After the paper P has been introduced, power to the solenoid 66 is cut off. By the spring load of the tension springs 68, the sliding members 64 are moved in close to each other by a distance allowed by the slots 62 to achieve width alignment for the paper P. Therefore, the center of the paper P can be aligned to the reference position.
Thus, the paper can be let out from the intermediate tray 54 and subjected to a copying operation without occurrence of a positional shift in the widthwise direction or paper jam.
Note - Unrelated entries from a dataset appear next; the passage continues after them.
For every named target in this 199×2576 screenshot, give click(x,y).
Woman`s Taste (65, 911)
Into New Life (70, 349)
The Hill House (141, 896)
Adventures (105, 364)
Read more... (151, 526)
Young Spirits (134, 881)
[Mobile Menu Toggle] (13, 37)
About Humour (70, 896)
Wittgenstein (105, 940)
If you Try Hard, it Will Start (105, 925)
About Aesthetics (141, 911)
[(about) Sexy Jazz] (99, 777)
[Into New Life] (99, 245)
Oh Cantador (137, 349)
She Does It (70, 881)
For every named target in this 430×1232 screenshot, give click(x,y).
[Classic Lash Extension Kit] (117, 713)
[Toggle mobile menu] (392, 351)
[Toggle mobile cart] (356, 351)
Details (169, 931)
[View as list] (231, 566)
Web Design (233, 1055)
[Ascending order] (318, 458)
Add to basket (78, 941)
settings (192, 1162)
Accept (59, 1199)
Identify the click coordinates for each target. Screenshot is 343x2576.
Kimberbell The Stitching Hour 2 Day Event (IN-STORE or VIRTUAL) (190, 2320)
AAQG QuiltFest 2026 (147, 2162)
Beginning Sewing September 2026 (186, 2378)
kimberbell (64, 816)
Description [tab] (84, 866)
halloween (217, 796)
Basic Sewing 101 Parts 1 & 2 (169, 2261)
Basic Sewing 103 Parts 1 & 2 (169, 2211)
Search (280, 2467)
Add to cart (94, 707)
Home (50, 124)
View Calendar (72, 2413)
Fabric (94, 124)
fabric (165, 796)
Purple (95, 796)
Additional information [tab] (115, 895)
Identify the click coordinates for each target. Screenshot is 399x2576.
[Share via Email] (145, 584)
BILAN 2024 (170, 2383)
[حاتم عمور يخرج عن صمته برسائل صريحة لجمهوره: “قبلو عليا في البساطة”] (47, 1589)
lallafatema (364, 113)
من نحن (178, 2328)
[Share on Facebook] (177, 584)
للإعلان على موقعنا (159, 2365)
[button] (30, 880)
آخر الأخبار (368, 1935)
As apparent from the foregoing, in this embodiment restrictions are not imposed on the size of paper which can be used in the automatic both-side copying operation, but the width arrangement position can be input by setting and entering such position data with the ten keys 81. It is therefore sufficient to accurately set the amount of rotation of the stepping motor 66d and the stroke of the actuating shaft 66a of the solenoid 66. Thus, the control of the operation status can be facilitated and the general construction can be simplified. Further, the scope of application of the automatic both-side copying function can be extended considerably.
In the embodiment discussed above, two tension springs 68 are disposed, but one tension spring may be disposed between the connecting shafts 65d. Instead of the link mechanism, a rack and pinion mechanism, cam means or wire means etc. can be used.
Figs. 4 and 5 show a second embodiment of the width arranging apparatus.
This second embodiment differs from the first embodiment in the following two points only.
In the second embodiment, the long-size plate 66b is connected to an actuating shaft 66g of a solenoid 66f so that the solenoid 66 can assume either of two positions dependent on the type of paper P (for example, transverse passage of paper of the size A4 or B5). Disposed on the base plate 61 at its predetermined position is a switch 69 which is selectively operated according to the moving position of the solenoid 66. This switch 69 comprises a limit switch, a dip switch, etc. and is adapted to allow the use of paper of the size B5 when this switch is turned ON, and to allow the use of paper of the size A4 when this switch is turned OFF.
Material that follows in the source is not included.